Collected data entries:
§ §

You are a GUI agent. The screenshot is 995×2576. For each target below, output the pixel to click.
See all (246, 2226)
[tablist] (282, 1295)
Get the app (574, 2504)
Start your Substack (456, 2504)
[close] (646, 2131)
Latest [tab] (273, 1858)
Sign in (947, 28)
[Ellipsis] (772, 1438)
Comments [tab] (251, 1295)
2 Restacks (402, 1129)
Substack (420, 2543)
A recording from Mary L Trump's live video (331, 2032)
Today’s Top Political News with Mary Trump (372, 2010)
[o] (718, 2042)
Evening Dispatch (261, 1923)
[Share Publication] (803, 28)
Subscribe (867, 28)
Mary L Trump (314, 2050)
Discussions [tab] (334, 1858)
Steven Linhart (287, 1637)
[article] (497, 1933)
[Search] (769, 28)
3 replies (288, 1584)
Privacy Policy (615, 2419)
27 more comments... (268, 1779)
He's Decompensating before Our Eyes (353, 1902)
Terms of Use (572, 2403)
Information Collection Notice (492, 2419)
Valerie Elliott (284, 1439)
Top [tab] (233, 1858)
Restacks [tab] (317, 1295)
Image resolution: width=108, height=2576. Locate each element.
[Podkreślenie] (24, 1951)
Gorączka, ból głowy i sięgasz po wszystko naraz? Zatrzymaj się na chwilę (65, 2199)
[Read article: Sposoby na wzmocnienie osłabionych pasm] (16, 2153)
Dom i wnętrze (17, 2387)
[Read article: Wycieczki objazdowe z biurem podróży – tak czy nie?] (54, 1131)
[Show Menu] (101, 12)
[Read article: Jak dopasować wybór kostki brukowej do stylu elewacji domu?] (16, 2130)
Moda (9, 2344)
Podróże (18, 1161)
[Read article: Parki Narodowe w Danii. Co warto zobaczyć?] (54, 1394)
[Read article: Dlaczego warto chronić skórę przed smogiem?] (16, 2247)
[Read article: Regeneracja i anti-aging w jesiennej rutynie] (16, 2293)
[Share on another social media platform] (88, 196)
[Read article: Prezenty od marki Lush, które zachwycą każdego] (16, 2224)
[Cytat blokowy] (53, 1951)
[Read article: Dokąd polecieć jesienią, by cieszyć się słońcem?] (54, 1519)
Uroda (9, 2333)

§ §

Please say how many lines in the records above contain the word "Mary", giving the number alone.

§ Output of the exercise
3